Every line containing the string "Refund" should be returned from the records.

DATASET EXTRACT ::
________________________
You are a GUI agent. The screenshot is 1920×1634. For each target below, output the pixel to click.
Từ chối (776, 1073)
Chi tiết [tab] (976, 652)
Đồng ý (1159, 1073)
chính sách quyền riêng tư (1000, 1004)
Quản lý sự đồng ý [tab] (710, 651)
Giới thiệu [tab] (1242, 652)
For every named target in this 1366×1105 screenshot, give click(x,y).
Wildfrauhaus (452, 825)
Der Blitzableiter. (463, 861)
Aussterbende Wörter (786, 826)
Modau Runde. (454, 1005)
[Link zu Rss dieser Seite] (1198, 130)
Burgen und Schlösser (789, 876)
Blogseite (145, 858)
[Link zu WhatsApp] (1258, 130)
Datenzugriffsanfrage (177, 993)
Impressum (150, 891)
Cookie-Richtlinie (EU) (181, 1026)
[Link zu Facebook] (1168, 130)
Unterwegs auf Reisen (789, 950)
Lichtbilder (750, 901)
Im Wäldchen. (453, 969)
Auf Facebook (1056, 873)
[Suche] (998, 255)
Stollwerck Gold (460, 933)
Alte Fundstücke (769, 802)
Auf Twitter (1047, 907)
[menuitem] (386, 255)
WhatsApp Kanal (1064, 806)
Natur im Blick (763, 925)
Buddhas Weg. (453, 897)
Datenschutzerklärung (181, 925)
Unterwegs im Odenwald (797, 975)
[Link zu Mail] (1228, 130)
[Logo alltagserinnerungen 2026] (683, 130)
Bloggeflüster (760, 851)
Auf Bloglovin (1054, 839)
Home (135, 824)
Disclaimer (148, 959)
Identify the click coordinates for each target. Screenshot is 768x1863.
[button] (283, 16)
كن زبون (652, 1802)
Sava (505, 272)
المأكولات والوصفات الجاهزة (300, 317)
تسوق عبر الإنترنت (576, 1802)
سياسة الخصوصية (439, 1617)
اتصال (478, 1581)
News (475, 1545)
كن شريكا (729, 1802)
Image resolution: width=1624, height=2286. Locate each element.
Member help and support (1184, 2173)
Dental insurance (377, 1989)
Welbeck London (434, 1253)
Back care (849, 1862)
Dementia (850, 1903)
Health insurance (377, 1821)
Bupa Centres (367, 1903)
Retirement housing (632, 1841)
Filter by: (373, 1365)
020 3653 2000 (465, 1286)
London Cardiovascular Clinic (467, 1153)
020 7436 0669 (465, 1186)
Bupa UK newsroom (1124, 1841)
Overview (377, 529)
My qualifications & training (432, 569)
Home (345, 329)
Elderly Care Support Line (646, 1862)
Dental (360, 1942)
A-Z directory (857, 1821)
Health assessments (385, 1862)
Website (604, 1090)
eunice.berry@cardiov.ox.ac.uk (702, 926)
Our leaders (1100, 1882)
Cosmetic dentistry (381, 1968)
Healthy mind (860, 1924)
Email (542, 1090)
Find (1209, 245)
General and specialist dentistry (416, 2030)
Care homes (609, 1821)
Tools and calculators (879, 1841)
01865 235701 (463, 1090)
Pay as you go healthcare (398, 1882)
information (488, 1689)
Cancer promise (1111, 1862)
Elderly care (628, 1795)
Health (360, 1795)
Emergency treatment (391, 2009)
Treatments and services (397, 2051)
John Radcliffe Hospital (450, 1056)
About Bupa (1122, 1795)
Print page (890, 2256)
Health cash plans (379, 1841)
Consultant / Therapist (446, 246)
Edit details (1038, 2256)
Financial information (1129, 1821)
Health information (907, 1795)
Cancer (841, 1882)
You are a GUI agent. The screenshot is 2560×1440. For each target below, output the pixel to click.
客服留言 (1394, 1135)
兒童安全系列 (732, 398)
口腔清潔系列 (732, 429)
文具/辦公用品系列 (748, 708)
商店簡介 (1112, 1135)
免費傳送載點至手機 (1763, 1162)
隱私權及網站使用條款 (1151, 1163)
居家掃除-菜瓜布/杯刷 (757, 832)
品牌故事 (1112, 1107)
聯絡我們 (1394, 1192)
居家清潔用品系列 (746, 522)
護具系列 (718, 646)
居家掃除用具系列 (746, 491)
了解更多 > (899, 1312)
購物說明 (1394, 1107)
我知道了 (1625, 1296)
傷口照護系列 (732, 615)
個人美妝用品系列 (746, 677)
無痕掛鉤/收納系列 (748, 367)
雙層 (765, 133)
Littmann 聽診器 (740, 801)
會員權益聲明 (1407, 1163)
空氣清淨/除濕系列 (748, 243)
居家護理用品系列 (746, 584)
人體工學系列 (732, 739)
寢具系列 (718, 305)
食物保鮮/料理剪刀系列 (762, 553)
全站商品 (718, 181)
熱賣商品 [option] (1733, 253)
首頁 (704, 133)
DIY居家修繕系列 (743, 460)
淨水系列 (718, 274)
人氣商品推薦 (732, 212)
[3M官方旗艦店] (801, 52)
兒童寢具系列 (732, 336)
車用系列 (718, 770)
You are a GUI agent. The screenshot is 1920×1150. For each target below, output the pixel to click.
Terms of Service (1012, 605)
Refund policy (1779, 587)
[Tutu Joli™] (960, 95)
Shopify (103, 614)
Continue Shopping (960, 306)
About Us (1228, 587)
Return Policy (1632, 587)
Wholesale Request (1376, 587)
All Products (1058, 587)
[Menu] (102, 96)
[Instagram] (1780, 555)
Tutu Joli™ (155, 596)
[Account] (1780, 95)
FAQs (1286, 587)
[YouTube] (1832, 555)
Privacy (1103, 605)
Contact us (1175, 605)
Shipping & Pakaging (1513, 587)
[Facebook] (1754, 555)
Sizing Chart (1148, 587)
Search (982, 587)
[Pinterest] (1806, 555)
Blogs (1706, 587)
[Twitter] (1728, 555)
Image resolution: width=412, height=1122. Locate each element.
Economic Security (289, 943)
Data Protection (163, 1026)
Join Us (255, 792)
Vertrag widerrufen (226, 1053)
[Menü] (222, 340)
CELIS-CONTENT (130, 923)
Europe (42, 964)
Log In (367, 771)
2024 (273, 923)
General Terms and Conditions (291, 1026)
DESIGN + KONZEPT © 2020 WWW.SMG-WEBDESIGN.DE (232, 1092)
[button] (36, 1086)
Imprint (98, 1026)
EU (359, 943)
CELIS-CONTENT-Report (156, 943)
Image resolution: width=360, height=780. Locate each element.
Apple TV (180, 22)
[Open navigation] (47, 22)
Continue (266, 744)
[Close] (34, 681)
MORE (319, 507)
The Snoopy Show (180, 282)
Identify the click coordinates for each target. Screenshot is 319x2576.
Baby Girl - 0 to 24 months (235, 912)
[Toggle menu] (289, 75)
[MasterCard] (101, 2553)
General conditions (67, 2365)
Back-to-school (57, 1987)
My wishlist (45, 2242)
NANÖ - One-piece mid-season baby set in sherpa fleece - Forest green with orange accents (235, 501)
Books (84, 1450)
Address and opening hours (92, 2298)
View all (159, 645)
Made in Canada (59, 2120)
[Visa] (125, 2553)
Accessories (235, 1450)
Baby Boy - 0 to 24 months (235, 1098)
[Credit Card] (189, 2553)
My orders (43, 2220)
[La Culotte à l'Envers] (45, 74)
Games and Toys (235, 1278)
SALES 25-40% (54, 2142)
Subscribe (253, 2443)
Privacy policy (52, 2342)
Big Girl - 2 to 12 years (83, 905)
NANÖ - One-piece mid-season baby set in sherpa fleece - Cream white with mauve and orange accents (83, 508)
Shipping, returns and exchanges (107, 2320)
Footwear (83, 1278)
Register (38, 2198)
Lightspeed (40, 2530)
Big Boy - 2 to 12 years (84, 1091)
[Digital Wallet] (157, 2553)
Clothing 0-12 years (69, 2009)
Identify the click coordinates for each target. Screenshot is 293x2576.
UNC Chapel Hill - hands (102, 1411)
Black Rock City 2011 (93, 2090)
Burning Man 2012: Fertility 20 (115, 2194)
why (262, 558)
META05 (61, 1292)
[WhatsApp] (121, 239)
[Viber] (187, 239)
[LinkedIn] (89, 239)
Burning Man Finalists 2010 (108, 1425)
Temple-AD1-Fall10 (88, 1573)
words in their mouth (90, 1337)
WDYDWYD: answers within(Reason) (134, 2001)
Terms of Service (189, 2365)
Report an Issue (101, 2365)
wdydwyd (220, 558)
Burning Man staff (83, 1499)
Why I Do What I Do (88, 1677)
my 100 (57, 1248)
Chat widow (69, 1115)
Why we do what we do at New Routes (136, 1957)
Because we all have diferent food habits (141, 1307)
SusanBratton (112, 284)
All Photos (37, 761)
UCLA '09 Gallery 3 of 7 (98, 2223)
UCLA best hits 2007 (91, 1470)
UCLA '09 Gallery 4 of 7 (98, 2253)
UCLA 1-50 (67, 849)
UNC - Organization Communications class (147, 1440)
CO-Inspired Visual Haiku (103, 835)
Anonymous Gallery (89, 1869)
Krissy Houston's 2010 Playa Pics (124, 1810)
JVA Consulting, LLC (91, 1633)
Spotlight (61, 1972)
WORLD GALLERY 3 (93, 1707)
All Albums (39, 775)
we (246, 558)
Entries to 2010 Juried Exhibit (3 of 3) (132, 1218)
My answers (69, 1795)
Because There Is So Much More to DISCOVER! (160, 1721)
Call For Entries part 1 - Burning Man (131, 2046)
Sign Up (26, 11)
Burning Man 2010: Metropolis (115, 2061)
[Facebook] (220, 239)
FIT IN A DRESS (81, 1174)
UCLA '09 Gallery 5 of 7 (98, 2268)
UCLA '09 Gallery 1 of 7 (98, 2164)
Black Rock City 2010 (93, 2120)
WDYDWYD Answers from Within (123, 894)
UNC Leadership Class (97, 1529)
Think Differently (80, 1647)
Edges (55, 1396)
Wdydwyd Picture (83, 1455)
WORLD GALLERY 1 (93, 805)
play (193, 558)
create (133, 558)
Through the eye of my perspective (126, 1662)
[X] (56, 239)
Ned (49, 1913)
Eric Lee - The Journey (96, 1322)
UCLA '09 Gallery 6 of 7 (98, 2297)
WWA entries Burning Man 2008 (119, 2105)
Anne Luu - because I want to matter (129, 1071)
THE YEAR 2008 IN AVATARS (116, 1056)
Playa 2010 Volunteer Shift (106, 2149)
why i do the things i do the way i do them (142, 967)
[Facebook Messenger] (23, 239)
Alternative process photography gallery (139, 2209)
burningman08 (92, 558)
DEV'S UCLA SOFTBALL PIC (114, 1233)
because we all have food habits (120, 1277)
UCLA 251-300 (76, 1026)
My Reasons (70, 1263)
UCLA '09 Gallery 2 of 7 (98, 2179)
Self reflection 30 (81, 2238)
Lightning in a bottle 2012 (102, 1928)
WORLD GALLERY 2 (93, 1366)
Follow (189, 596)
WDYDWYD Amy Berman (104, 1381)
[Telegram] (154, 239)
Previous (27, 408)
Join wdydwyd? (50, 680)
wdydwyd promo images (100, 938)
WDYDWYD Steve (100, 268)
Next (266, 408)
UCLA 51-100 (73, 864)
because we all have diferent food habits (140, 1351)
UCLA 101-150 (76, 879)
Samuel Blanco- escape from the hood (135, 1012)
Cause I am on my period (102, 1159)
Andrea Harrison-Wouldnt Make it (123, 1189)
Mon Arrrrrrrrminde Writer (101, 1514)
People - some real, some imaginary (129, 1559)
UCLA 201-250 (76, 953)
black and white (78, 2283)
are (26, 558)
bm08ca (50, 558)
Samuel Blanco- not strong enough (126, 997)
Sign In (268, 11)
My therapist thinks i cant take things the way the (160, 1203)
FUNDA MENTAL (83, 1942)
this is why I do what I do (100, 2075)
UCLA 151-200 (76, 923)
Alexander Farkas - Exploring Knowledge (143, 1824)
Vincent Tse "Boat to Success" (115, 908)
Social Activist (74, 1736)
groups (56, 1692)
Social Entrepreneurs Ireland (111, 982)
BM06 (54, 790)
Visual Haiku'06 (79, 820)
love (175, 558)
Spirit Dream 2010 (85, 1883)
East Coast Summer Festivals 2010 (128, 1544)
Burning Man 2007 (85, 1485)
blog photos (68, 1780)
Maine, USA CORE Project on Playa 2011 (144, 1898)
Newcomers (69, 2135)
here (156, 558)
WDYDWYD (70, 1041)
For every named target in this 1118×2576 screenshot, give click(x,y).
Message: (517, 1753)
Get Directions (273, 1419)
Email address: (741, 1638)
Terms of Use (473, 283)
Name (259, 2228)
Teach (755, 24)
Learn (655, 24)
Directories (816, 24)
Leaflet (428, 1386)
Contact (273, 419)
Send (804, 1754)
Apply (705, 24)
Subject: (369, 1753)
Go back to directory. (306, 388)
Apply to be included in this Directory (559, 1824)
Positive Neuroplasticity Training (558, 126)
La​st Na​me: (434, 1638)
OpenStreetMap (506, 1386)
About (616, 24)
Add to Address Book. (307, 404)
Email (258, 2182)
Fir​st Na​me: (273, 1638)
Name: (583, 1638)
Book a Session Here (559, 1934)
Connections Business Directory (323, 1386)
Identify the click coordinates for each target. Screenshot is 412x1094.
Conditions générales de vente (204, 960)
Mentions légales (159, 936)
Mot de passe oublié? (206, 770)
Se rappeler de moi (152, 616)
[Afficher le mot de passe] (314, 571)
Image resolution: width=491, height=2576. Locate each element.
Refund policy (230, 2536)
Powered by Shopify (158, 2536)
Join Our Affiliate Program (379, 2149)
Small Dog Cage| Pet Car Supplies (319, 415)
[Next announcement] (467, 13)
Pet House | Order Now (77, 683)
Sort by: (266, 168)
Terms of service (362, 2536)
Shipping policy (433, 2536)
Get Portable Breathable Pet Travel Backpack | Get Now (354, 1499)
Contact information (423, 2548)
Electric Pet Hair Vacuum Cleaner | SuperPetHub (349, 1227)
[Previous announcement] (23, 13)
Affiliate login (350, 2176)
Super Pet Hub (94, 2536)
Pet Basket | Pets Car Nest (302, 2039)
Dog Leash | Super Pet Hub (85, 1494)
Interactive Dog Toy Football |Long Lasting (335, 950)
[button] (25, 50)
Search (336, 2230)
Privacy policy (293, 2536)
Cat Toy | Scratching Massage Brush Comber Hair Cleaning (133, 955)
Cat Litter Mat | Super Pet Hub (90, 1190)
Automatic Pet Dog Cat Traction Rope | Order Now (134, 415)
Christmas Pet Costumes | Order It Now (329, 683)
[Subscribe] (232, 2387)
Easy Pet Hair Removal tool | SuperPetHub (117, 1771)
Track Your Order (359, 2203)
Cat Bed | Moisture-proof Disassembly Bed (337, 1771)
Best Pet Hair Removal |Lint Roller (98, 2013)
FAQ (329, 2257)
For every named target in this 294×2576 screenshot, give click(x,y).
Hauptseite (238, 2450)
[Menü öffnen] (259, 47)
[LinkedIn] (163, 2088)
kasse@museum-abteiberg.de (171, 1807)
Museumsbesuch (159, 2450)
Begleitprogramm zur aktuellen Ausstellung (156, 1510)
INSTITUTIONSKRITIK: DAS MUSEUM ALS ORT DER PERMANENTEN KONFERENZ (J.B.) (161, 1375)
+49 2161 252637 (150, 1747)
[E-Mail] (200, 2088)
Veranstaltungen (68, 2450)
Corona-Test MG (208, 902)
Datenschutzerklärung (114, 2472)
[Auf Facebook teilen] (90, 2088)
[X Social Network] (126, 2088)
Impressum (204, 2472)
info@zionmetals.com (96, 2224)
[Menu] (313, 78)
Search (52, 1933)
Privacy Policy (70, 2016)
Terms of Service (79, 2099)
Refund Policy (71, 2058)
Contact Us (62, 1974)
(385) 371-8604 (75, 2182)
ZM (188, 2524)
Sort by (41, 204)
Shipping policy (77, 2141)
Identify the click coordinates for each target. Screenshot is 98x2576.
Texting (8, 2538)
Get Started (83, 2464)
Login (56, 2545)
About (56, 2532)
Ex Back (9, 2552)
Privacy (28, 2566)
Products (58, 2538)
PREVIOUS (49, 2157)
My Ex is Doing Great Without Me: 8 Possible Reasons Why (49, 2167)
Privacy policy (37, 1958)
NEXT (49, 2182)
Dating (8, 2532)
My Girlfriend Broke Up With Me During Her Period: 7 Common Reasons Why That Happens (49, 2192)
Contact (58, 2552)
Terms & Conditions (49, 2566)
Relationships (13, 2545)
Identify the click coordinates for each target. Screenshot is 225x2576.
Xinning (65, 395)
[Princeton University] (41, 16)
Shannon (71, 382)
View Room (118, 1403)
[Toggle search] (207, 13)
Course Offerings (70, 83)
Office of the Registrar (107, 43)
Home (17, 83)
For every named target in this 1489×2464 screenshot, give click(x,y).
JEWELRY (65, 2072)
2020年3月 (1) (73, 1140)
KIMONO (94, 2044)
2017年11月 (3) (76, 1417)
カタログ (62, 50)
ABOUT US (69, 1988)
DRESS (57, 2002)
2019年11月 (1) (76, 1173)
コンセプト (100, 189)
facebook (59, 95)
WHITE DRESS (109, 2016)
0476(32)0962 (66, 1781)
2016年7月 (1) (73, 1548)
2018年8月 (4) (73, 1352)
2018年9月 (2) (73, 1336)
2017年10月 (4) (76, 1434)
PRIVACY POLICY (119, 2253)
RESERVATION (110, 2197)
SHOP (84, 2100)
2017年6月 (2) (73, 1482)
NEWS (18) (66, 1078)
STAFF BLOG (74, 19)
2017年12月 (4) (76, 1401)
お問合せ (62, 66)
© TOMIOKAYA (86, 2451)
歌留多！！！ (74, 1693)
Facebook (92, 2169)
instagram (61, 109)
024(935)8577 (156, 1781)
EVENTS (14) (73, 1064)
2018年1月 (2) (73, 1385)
________________________
SOLUTION TO THIS EXERCISE ::
Refund policy (1779, 587)
Refund policy (230, 2536)
Refund Policy (71, 2058)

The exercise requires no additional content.